Nukewatch Quarterly Spring 2016
North Korea’s January 6 announcement that it conducted an H-bomb test was both ridiculed as completely implausible and condemned as highly “provocative.” Its February 7 satellite launch was likewise denounced as a “cover” for long-range ballistic missile development. Without hard evidence that North Korea has even a single nuclear weapon, official “concern” over the North’s nuclear program needs to be manufactured if our own nuclear arsenalists are to stay in business.
With the enormous Y-12 nuclear weapons complex in his home state desperately searching for an enemy, it is no surprise to hear Senator Bob Corker, R-Tenn. and chairman of the Senate Foreign Relations Committee, chant that he wants the US “to take a more assertive role in addressing North Korea’s provocation.” Anna Fifield, the Washington Post Bureau Chief in Tokyo, who should at least pretend to be an impartial observer, wrote January 6 that the underground bomb test was a “brazen provocation and a clear defiance of international treaties.” Fifield later told National Public Radio that she wouldn’t want to speculate about what motivated North Korean President Kim Jong Un, because the inside of his head “is a scary place.” The NPR interviewer let this unsubstantiated assertion go unchallenged, like it was common knowledge.
North Korea is such a military, economic and political nothing, that it is disgraceful to see the national media parrot official Pentagon and State Department fear-mongering about Pyongyang’s supposedly terrible, belligerent, and aggressive intentions, and pathetic to see public opinion crystalized in unison.
When was the last time North Korea bombed, invaded, militarily occupied, or installed puppet regimes in other lands? Those brazenly provocative violations of international treaties were committed by the United States. When has North Korea placed 5,000-man, “super carriers,” (the largest ships in the world, each carrying 60 aircraft) in the Persian Gulf and attacked Yemen, Pakistan, Somalia, Iraq, Libya, Syria and Afghanistan using Reaper drones and jet fighter-bombers? Oh yes; that was the United States.
In 1999, US-led NATO air forces bombed Serbia and Kosovo for 78 days. That wasn’t long after US cruise missile attacks on Sudan and Afghanistan—which in turn barely followed Bill and Hillary Clinton’s 1998 Christmas bombing of Iraq. That of course was only an intensification of the ongoing carrier-based campaign of bombing Iraq two or three times every week for the 12 years between 1991 to 2003. That year, under false pretenses, the Bush and Cheney regimes with extreme prejudice proceeded to cause at least 370,000 civilian deaths that can be blamed on the 1991 (Bush I) and 2003 (Bush II) wars on Iraq.
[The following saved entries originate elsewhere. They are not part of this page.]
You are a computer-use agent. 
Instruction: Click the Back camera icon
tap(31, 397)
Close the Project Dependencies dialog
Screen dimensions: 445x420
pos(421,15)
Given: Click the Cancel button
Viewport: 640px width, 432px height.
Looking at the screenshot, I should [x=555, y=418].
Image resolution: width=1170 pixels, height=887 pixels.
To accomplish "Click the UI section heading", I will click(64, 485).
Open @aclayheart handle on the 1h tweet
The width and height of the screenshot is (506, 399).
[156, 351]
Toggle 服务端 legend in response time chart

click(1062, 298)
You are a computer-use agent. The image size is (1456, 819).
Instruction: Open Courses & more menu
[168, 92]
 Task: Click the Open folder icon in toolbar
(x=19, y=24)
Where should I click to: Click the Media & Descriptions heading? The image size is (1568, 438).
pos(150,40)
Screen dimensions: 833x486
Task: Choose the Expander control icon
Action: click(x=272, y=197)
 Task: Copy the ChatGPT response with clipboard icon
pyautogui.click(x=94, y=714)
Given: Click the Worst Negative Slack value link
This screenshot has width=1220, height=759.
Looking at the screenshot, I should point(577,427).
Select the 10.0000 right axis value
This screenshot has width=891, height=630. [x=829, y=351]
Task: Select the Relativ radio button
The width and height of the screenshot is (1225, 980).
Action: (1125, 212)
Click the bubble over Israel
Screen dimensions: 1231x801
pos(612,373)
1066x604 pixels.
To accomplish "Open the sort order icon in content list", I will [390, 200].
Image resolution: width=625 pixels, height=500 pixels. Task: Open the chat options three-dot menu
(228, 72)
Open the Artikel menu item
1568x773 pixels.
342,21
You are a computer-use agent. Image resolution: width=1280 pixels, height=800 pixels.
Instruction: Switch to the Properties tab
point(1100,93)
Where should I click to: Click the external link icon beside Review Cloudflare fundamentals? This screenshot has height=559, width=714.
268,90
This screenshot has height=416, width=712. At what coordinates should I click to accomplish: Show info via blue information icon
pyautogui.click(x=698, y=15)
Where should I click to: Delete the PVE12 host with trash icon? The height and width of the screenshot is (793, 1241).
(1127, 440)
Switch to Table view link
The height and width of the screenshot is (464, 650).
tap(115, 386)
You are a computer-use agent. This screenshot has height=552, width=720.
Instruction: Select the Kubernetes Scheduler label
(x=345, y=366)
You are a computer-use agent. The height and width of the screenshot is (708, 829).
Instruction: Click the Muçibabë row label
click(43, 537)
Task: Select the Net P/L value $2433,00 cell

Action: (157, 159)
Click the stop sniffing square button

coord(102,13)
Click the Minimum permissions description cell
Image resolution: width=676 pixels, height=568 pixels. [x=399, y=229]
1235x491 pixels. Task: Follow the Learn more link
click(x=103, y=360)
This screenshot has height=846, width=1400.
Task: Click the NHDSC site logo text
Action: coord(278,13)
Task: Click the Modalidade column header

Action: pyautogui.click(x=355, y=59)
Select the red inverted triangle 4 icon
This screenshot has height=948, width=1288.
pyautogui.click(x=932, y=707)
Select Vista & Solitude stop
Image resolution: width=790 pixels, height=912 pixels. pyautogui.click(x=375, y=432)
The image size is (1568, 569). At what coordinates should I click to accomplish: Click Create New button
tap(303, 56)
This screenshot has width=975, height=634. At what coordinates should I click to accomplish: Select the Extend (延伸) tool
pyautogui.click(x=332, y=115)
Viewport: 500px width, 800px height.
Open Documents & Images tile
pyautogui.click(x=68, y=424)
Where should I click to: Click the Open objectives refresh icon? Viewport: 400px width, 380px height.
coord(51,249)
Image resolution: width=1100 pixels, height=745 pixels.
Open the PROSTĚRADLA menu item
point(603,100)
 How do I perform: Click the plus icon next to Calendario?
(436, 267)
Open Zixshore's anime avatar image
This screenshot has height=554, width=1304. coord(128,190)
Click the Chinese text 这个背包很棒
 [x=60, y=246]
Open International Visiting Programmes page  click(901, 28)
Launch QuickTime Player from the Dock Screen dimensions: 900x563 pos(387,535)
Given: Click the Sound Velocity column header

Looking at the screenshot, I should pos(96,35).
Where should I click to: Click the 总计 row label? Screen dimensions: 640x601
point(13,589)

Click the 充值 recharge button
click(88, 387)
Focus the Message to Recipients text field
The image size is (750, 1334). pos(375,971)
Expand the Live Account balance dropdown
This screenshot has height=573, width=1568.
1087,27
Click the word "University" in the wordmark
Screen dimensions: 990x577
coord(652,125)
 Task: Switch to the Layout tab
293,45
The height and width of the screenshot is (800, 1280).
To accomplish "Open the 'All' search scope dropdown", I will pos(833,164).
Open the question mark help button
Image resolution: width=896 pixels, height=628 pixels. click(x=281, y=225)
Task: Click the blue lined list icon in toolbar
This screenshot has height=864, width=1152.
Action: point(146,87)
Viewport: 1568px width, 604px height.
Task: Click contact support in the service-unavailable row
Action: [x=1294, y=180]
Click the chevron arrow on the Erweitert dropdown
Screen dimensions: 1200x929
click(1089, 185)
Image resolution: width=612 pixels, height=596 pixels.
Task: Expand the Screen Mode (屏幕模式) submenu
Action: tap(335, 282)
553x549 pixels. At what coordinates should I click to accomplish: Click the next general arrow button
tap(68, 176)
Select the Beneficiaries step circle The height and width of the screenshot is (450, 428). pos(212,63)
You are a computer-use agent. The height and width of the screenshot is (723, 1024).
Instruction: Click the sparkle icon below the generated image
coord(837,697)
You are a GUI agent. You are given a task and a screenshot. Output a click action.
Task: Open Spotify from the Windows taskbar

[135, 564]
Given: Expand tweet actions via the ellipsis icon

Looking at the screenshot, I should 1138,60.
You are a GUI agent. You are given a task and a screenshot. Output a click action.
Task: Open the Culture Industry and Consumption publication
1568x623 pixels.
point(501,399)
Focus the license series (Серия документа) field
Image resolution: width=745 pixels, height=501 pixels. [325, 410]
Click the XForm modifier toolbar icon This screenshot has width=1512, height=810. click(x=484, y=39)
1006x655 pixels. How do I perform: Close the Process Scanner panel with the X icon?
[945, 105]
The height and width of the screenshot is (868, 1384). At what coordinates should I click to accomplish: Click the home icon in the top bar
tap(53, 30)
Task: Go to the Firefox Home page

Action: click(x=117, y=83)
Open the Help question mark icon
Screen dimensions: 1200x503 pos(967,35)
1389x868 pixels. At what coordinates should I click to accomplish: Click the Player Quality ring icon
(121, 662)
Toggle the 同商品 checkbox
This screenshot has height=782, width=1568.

In 2003, protesters in nearly every capital city on Earth carried “Most Wanted” posters declaring George W. Bush a fugitive from justice, a war criminal and a danger to world order. At least Barak Obama has a Nobel Peace Prize with which to conduct undeclared, unconstitutional war in four countries, indiscriminate, unaccountable drone war on two continents, and force-feeding torture of hunger striking suspects, indefinitely detained without charges at an extra-legal off-shore penal colony—known as “I promise to close it.”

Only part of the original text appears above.